Assigned task
Instruction for the entries that follow: retype exactly the lines from the line with "The height and width of the screenshot is (697, 810)." to the line with "Expand tweet with Show more", both included, and omit all others.

(Pixel coordinate grounding data)
------------------------

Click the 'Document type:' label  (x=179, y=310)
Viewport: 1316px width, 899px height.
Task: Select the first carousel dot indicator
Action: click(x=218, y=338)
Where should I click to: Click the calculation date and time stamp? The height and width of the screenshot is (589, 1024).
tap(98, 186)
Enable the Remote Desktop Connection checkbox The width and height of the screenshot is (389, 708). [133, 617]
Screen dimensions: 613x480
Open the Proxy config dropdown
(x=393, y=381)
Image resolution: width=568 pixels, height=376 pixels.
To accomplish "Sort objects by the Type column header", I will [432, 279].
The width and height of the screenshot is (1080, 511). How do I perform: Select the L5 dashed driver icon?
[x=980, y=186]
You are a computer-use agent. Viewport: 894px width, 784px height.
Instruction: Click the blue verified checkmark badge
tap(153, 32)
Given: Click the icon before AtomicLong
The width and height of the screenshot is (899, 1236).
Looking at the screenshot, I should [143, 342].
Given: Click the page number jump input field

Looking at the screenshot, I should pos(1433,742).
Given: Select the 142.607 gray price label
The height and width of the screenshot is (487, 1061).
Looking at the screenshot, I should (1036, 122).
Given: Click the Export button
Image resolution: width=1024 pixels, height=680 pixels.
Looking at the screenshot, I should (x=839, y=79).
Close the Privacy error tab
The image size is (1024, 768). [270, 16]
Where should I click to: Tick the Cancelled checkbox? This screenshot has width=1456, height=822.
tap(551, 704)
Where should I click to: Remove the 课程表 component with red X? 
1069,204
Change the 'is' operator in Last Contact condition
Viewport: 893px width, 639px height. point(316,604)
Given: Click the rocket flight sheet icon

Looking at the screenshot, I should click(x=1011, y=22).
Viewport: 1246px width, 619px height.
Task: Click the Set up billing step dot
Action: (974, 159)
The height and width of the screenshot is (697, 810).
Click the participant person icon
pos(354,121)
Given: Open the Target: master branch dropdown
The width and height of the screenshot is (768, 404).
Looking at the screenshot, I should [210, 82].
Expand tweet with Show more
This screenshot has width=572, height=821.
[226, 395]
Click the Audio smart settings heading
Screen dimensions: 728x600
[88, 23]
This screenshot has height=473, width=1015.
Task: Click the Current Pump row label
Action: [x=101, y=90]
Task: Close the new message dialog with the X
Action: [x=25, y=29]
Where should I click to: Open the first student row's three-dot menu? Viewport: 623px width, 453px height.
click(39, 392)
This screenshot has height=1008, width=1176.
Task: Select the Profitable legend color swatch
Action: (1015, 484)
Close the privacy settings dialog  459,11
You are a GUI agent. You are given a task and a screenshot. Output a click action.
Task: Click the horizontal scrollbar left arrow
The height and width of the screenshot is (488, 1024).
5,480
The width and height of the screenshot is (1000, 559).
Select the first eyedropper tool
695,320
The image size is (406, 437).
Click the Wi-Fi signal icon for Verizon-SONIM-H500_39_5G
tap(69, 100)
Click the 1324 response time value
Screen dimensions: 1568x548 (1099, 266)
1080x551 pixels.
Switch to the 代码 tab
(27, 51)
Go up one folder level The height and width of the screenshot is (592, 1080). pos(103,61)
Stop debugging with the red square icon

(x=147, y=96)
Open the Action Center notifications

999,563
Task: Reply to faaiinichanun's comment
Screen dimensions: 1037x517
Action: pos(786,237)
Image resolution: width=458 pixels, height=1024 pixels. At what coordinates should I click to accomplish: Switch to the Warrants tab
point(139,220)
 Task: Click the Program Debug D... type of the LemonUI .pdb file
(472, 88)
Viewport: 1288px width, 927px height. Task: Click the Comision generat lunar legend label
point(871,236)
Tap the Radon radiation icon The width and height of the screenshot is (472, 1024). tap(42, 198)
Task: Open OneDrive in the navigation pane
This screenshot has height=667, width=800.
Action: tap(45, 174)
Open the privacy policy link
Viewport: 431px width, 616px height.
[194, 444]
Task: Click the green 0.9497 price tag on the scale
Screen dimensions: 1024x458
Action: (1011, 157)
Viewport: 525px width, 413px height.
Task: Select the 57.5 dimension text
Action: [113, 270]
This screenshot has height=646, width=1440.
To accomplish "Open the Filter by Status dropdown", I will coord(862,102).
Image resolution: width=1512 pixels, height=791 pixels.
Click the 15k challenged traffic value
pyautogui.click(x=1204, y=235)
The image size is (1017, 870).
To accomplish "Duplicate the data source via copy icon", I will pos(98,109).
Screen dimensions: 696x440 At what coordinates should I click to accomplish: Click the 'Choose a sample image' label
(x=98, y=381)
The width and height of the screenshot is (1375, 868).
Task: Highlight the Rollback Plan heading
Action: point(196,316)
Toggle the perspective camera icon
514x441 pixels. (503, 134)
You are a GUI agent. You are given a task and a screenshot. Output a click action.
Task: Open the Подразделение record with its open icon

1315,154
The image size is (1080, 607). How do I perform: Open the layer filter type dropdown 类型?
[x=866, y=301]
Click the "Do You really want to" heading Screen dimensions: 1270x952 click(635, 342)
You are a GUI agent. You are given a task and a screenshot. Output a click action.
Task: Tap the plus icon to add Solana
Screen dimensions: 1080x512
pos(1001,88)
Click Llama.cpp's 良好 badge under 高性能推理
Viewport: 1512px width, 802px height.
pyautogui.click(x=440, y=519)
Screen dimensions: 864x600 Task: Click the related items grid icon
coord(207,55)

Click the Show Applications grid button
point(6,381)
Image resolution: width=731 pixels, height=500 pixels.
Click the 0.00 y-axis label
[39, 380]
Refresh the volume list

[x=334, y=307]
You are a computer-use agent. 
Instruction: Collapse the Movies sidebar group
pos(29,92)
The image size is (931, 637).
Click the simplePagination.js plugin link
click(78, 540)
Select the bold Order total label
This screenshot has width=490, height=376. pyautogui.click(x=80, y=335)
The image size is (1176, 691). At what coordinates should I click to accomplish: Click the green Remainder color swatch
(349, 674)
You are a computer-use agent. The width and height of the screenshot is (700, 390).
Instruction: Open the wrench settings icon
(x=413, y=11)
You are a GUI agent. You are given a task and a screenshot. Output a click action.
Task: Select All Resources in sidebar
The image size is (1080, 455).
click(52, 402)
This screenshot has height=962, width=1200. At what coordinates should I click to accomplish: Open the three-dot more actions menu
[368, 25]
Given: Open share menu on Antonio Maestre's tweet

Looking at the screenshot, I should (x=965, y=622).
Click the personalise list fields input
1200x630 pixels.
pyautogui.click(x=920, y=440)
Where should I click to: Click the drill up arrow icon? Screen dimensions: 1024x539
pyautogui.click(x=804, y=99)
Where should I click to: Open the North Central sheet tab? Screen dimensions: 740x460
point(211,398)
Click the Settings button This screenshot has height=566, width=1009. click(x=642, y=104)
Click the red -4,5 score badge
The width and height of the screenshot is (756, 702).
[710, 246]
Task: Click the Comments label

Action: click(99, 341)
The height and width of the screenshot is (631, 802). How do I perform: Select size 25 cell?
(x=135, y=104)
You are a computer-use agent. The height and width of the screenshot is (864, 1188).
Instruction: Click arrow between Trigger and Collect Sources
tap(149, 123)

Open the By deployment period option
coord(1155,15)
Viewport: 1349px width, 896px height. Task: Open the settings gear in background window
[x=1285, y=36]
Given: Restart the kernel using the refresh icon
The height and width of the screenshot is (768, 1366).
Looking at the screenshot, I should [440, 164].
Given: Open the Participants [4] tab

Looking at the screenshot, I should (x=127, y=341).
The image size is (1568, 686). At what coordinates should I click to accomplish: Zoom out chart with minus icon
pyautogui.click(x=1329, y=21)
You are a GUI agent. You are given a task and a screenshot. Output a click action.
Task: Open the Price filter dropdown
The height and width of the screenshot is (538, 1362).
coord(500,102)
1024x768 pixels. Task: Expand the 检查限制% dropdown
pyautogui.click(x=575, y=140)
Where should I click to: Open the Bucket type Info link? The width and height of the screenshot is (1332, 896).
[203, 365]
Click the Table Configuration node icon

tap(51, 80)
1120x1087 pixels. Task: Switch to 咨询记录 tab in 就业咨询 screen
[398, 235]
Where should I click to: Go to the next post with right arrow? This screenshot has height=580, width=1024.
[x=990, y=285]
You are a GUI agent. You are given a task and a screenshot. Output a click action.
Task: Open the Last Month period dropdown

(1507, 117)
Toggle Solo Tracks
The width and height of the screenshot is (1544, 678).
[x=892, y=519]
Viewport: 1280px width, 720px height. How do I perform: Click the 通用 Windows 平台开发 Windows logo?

------------------------

Result below
The height and width of the screenshot is (697, 810).
Click the participant person icon
pos(354,121)
Given: Open the Target: master branch dropdown
The width and height of the screenshot is (768, 404).
Looking at the screenshot, I should [210, 82].
Expand tweet with Show more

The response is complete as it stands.